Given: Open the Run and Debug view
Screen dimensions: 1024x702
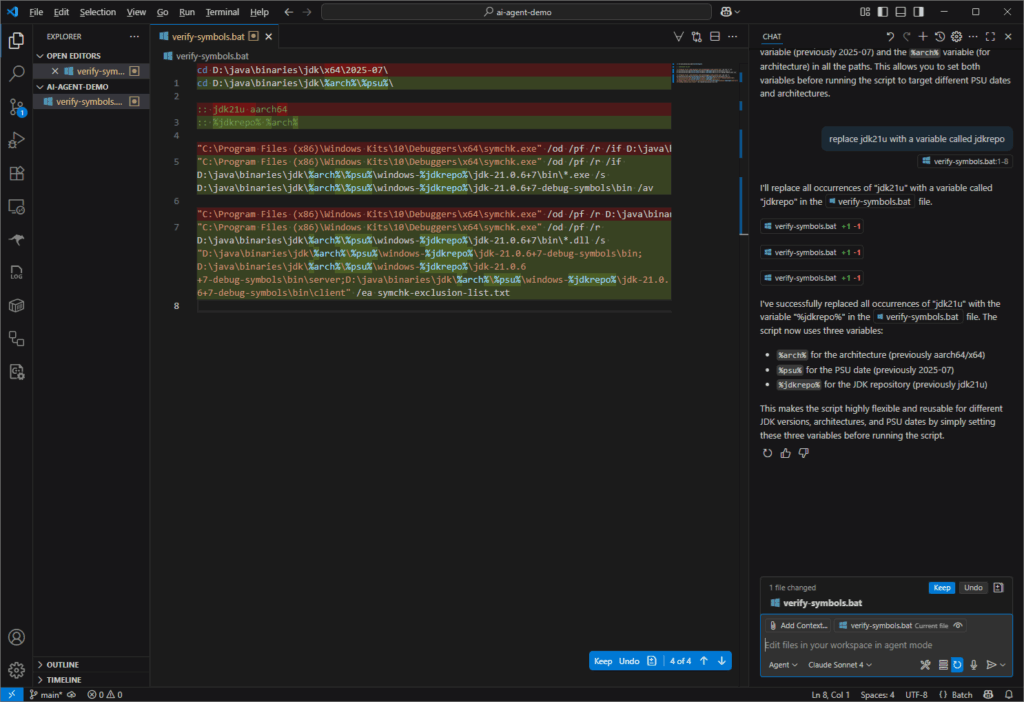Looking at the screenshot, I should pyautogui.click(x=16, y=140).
------------------------------------
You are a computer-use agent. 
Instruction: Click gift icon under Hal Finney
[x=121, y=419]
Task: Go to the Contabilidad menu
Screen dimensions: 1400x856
------------------------------------
TASK STATEMENT
Of all the entries above, retype exactly the lines from the line with "Instruction: Click gift icon under Hal Finney" to the line with "Screen dimensions: 1400x856", both included, and no others.

TASK RESULT
Instruction: Click gift icon under Hal Finney
[x=121, y=419]
Task: Go to the Contabilidad menu
Screen dimensions: 1400x856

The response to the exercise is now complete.